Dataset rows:
+++
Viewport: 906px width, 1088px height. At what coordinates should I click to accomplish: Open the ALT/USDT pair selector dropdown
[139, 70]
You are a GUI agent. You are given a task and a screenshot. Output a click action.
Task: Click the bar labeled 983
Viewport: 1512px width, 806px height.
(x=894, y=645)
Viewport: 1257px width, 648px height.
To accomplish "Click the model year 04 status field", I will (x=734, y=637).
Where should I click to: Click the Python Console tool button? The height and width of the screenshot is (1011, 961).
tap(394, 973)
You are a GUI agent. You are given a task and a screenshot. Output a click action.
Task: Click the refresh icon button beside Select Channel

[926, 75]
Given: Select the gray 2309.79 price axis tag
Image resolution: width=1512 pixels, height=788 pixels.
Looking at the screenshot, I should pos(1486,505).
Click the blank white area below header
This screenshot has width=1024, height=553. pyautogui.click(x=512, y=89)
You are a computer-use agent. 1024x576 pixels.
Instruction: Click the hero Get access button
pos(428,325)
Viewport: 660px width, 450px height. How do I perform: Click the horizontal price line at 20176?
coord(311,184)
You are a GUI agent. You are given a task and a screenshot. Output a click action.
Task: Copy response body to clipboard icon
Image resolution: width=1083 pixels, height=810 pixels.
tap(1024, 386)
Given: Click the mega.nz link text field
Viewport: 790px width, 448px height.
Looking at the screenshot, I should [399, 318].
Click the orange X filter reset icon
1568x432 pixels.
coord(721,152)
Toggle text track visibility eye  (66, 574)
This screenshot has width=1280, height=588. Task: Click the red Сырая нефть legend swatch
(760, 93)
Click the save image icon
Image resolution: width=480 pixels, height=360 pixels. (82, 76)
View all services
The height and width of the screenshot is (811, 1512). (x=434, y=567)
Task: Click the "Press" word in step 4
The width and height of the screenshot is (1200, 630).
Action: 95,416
+++
Task directions:
Output these lines again exactly as they appear above.

Full solution:
Viewport: 906px width, 1088px height. At what coordinates should I click to accomplish: Open the ALT/USDT pair selector dropdown
[139, 70]
You are a GUI agent. You are given a task and a screenshot. Output a click action.
Task: Click the bar labeled 983
Viewport: 1512px width, 806px height.
(x=894, y=645)
Viewport: 1257px width, 648px height.
To accomplish "Click the model year 04 status field", I will (x=734, y=637).
Where should I click to: Click the Python Console tool button? The height and width of the screenshot is (1011, 961).
tap(394, 973)
You are a GUI agent. You are given a task and a screenshot. Output a click action.
Task: Click the refresh icon button beside Select Channel

[926, 75]
Given: Select the gray 2309.79 price axis tag
Image resolution: width=1512 pixels, height=788 pixels.
Looking at the screenshot, I should pos(1486,505).
Click the blank white area below header
This screenshot has width=1024, height=553. pyautogui.click(x=512, y=89)
You are a computer-use agent. 1024x576 pixels.
Instruction: Click the hero Get access button
pos(428,325)
Viewport: 660px width, 450px height. How do I perform: Click the horizontal price line at 20176?
coord(311,184)
You are a GUI agent. You are given a task and a screenshot. Output a click action.
Task: Copy response body to clipboard icon
Image resolution: width=1083 pixels, height=810 pixels.
tap(1024, 386)
Given: Click the mega.nz link text field
Viewport: 790px width, 448px height.
Looking at the screenshot, I should [399, 318].
Click the orange X filter reset icon
1568x432 pixels.
coord(721,152)
Toggle text track visibility eye  (66, 574)
This screenshot has width=1280, height=588. Task: Click the red Сырая нефть legend swatch
(760, 93)
Click the save image icon
Image resolution: width=480 pixels, height=360 pixels. (82, 76)
View all services
The height and width of the screenshot is (811, 1512). (x=434, y=567)
Task: Click the "Press" word in step 4
The width and height of the screenshot is (1200, 630).
Action: 95,416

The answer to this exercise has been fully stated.